Pubblicato il 10 Novembre 2013 13:01 | Ultimo aggiornamento: 10 Novembre 2013 13:01

satellite-300x204ROMA – Il satellite Goce, alla fine, sembra proprio che risparmierà l’Italia. Lo dicono, dopo ore di attesa, l’Agenzia spaziale italiana e la Protezione Civile. Nell’ultimo aggiornamento sul rientro incontrollato del satellite, essendosi ridotta ulteriormente la finestra temporale, l’Agenzia Spaziale Italiana ha escluso un eventuale impatto dei frammenti del satellite sul territorio italiano. Una conclusione subito ripresa, in una nota, dalla Protezione Civile.

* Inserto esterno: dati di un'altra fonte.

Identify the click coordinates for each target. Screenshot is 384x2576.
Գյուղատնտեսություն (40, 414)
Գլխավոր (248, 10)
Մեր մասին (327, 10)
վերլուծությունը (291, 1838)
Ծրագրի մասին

L’allarme sabato mattina. Questo satellite, messo in orbita nel 2009, era rimasto senza carburante e aveva iniziato già il 21 ottobre il suo avvicinamento alla Terra. La Protezione civile aveva parlato di una possibile caduta di frazioni di satellite (ridotto in pezzi dopo l’impatto con l’atmosfera terrestre) anche sul nostro Paese. Dando anche delle fasce orarie, come si leggeva nel comunicato di domenica mattina:

dalle 19.44 alle 20.24 di oggi (domenica, ndr), interessando potenzialmente i territori di Valle d’Aosta, Piemonte, Liguria e Sardegna, e dalle 7.48 alle 8.28 di domani, lunedì 11 novembre, coinvolgendo potenzialmente il Sud (Molise, Campania, Puglia, Basilicata, Calabria e Sicilia)”.

Il fenomeno poteva essere potenzialmente dannoso, tanto che la stessa Protezione civile aveva messo in guardia da possibili danni a tetti ed edifici.

Poi, domenica all’ora di pranzo, allarme rientrato.